Start of Entries shown

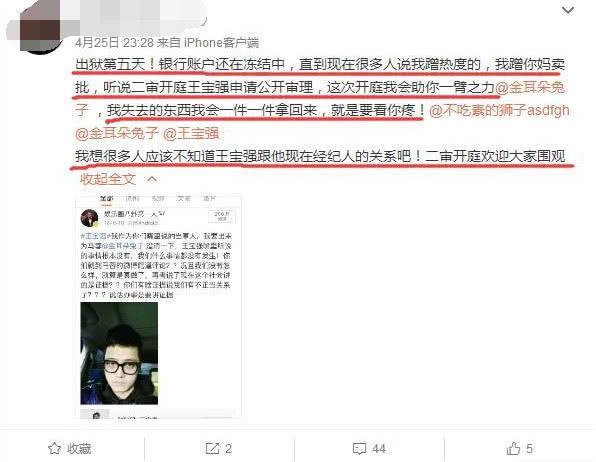The height and width of the screenshot is (462, 596).
Task: Like the post with thumbs-up icon
Action: coord(513,448)
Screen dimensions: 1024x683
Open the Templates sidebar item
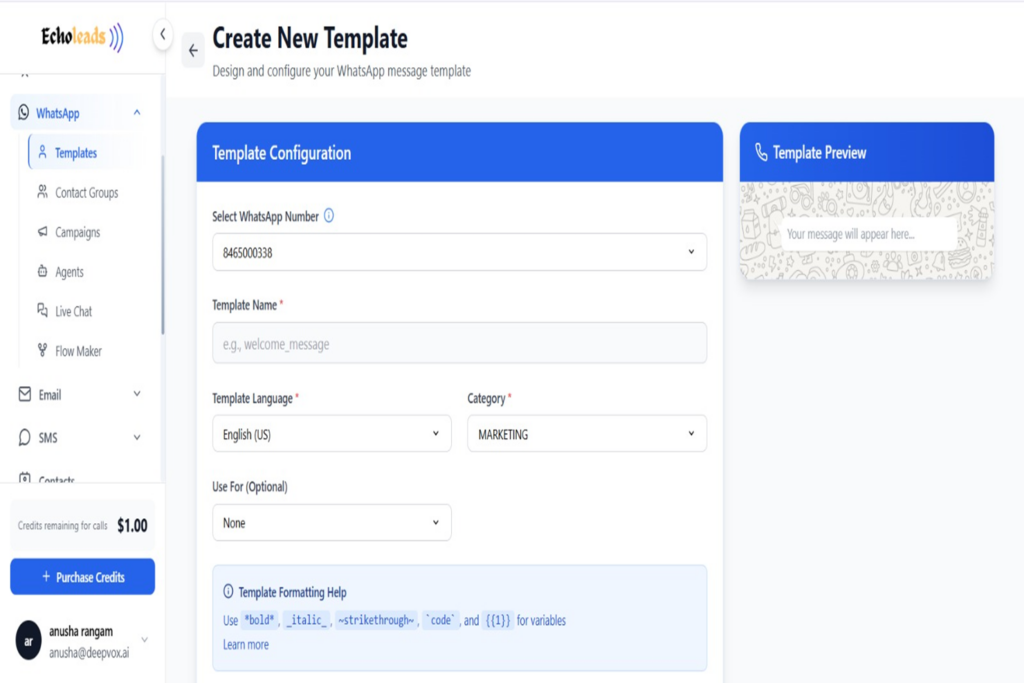click(x=75, y=153)
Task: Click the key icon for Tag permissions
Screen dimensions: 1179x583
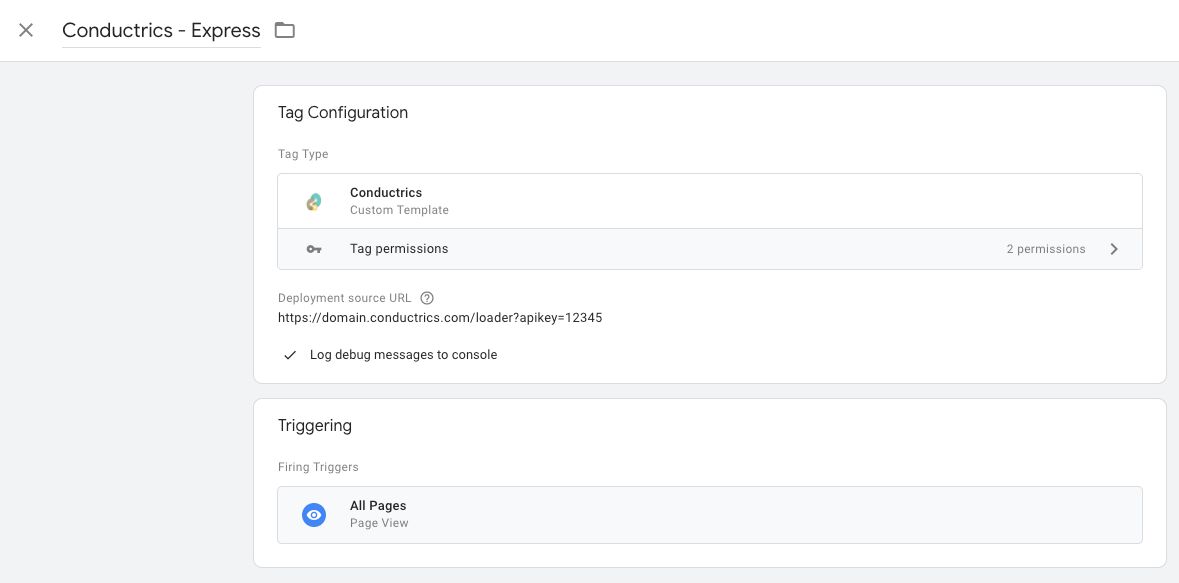Action: (x=314, y=249)
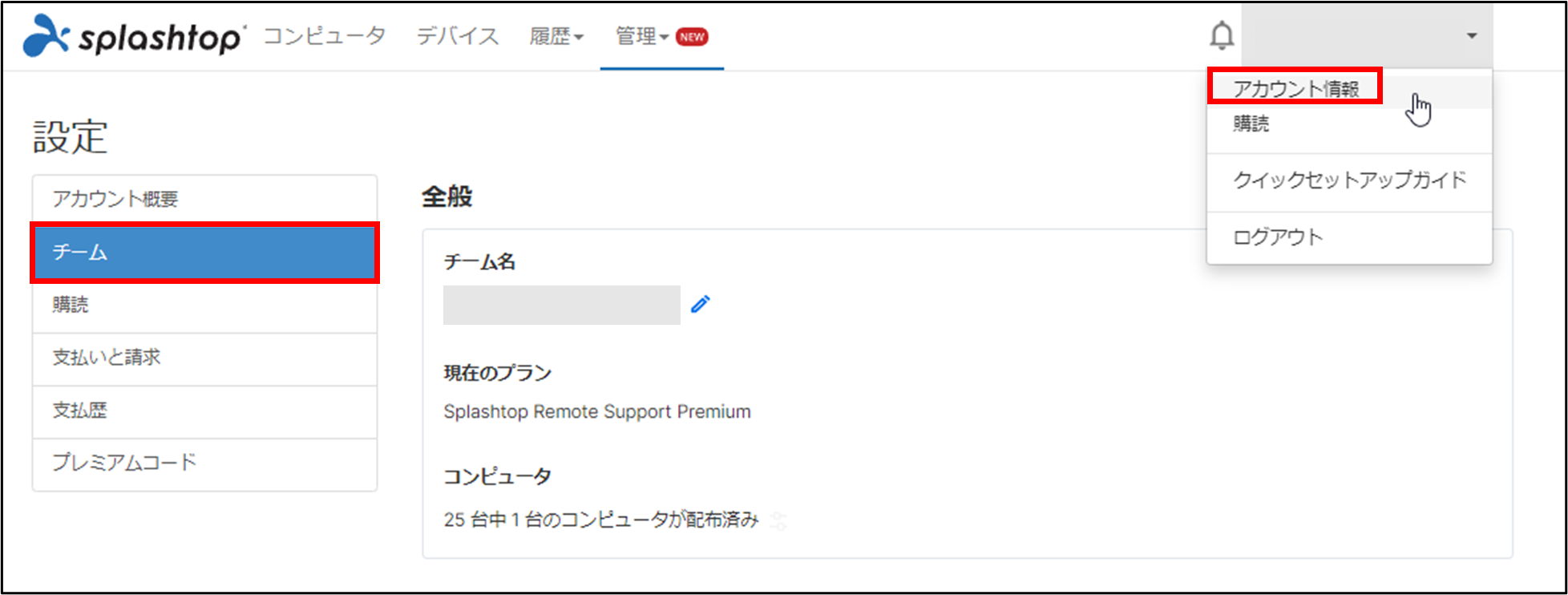The image size is (1568, 595).
Task: Click the sliders icon next to the computer count
Action: pos(778,520)
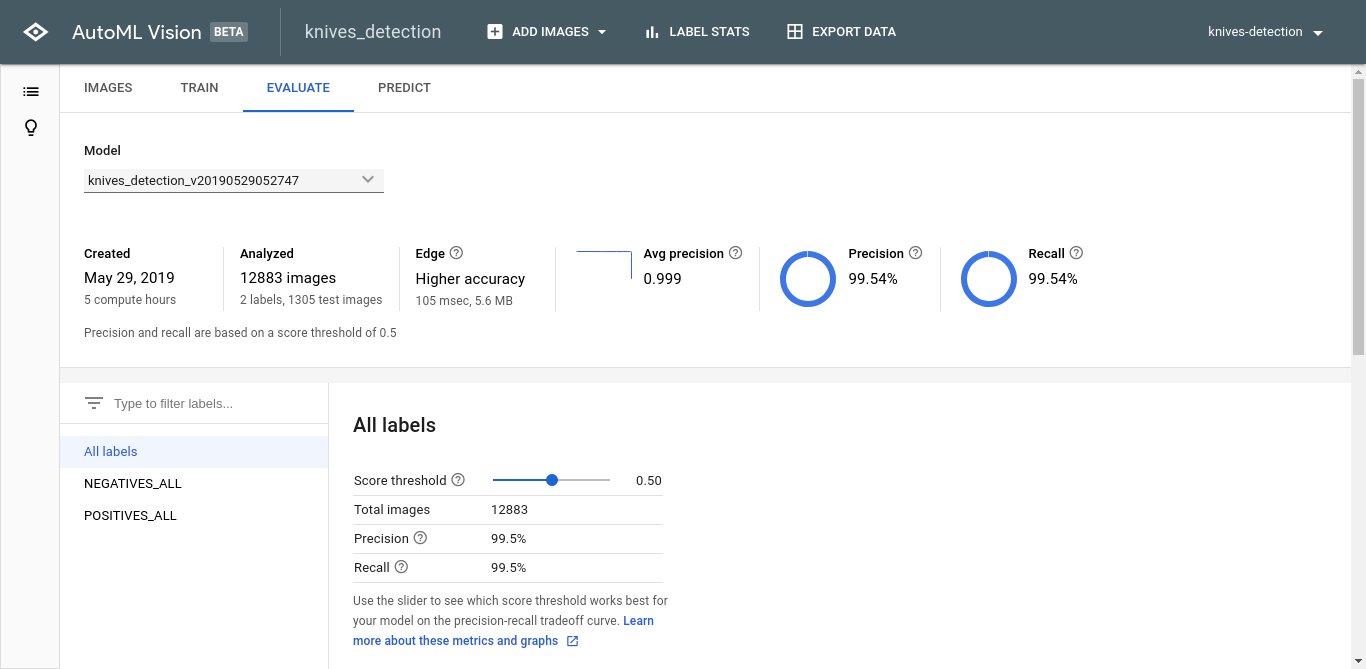Select POSITIVES_ALL label in list
The image size is (1366, 669).
pyautogui.click(x=130, y=516)
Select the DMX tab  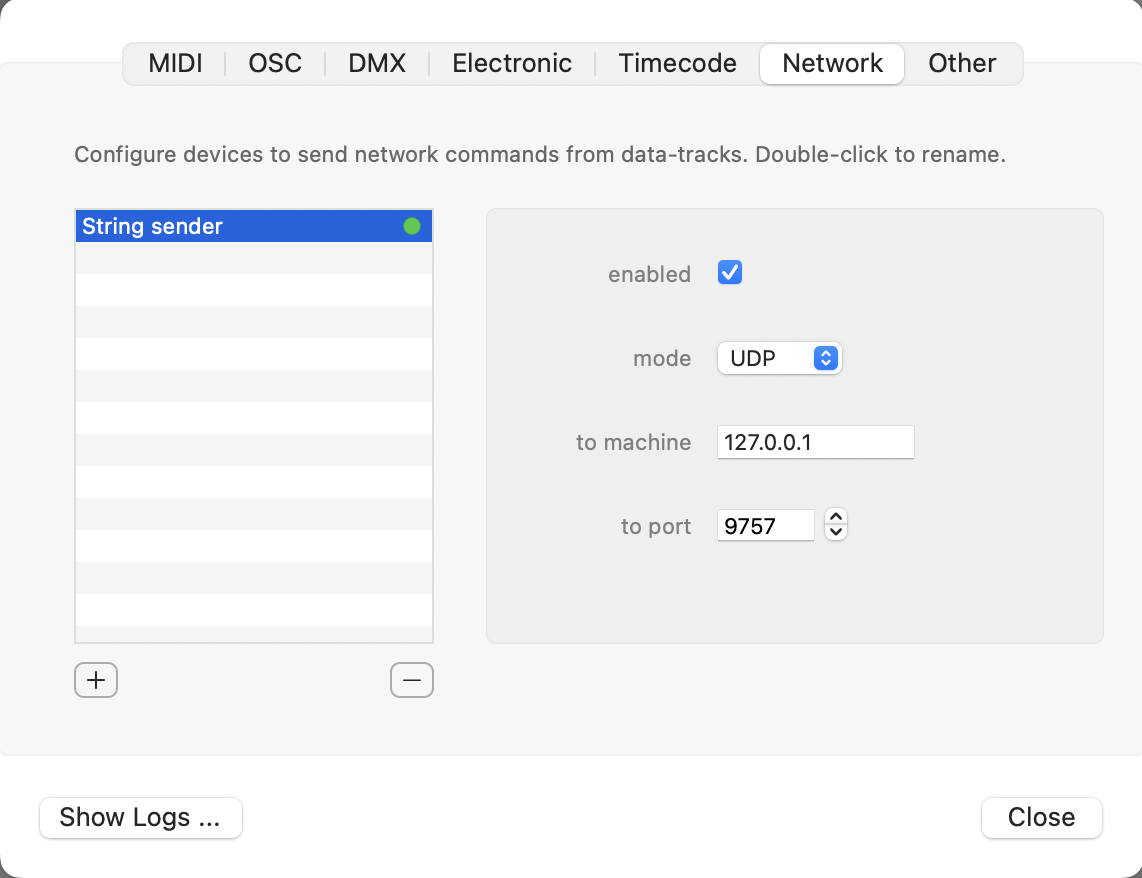click(377, 64)
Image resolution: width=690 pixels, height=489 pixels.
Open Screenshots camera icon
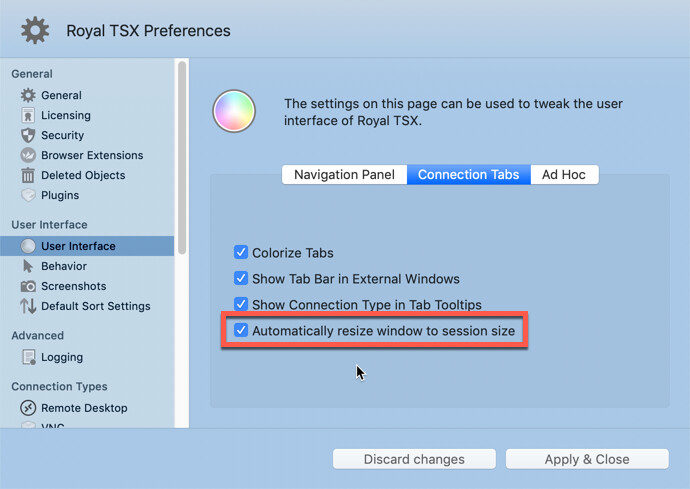28,286
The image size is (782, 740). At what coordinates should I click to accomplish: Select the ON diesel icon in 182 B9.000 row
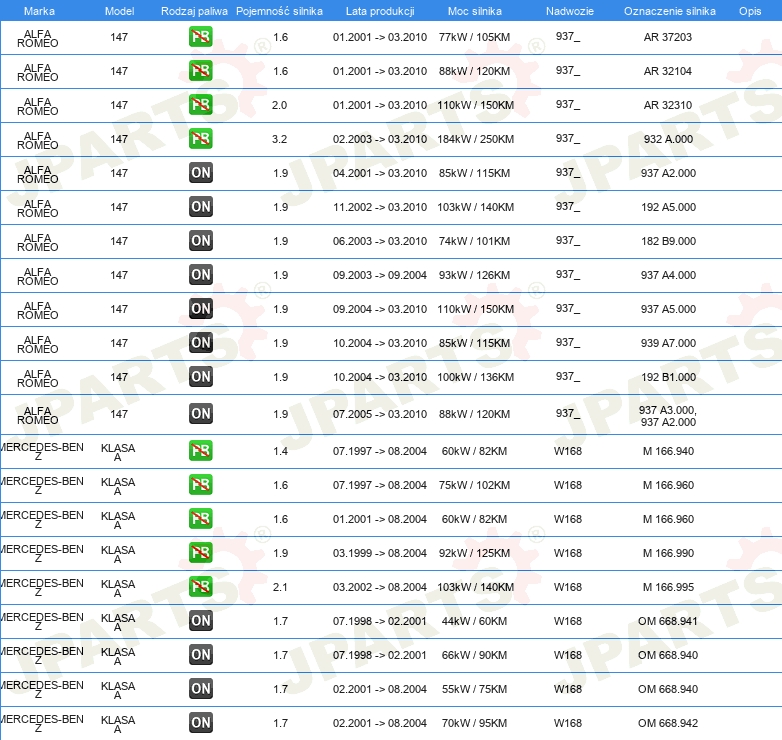200,240

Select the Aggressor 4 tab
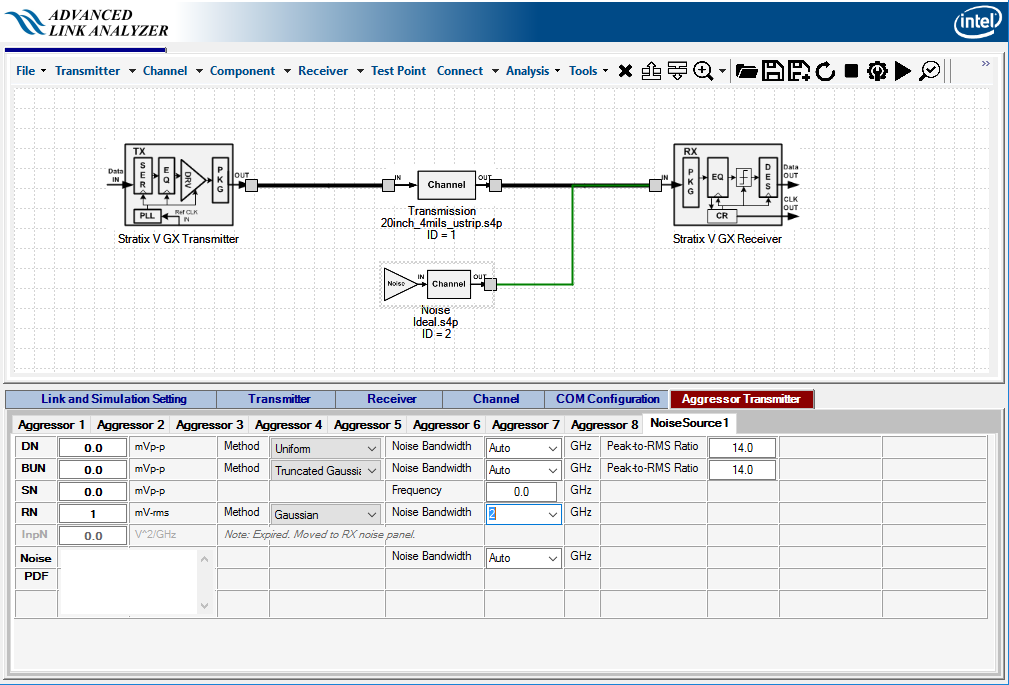click(288, 425)
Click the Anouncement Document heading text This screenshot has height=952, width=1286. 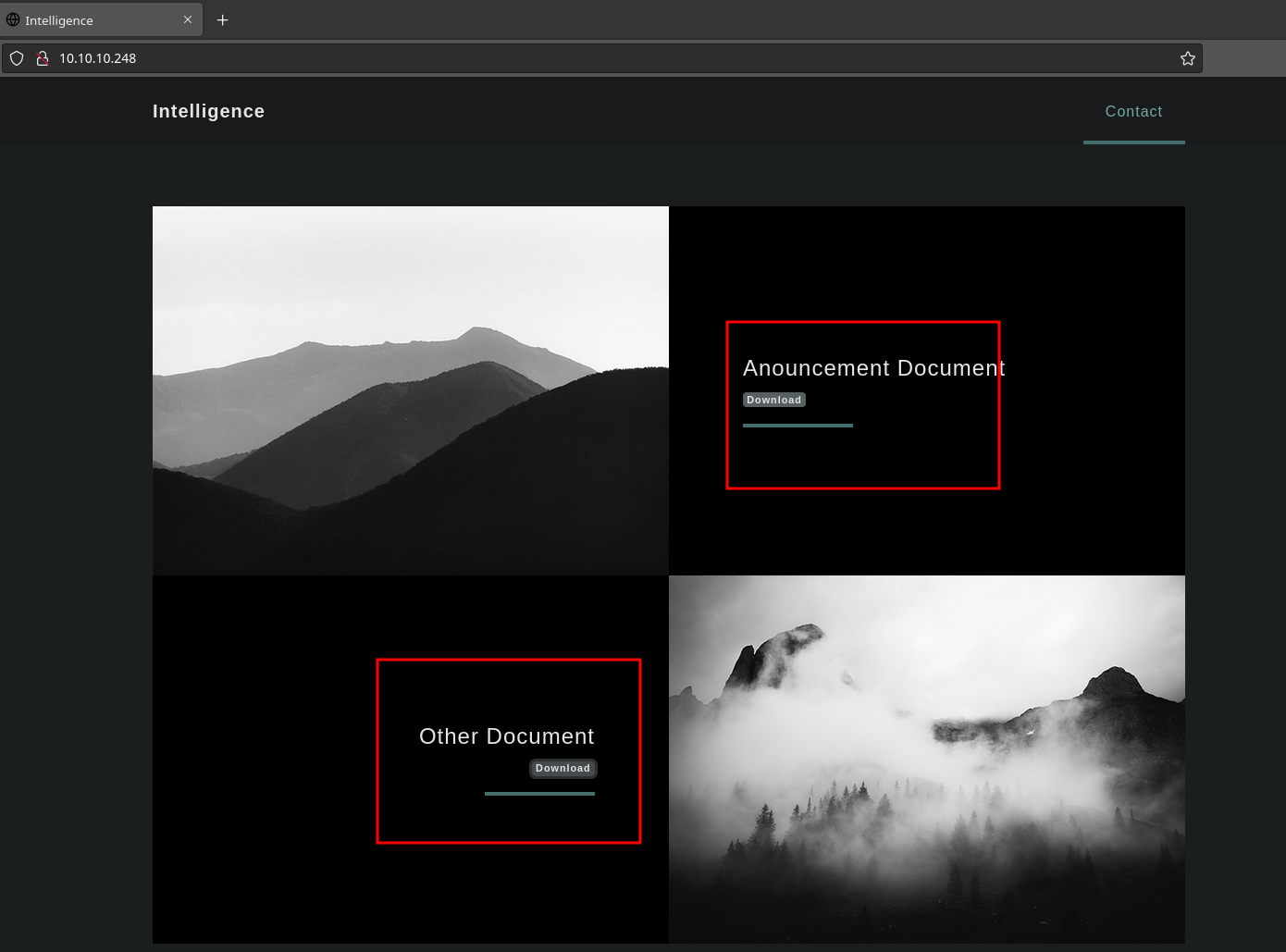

End of Entries shown

The answer should consist solely of the lines from the one containing "Open Screenshots camera icon" through the last line of the material, copied exactly, with pictures left out.

Open Screenshots camera icon
28,286
The image size is (782, 740). At what coordinates should I click to accomplish: Select the ON diesel icon in 182 B9.000 row
200,240

Select the Aggressor 4 tab
click(288, 425)
Click the Anouncement Document heading text This screenshot has height=952, width=1286. 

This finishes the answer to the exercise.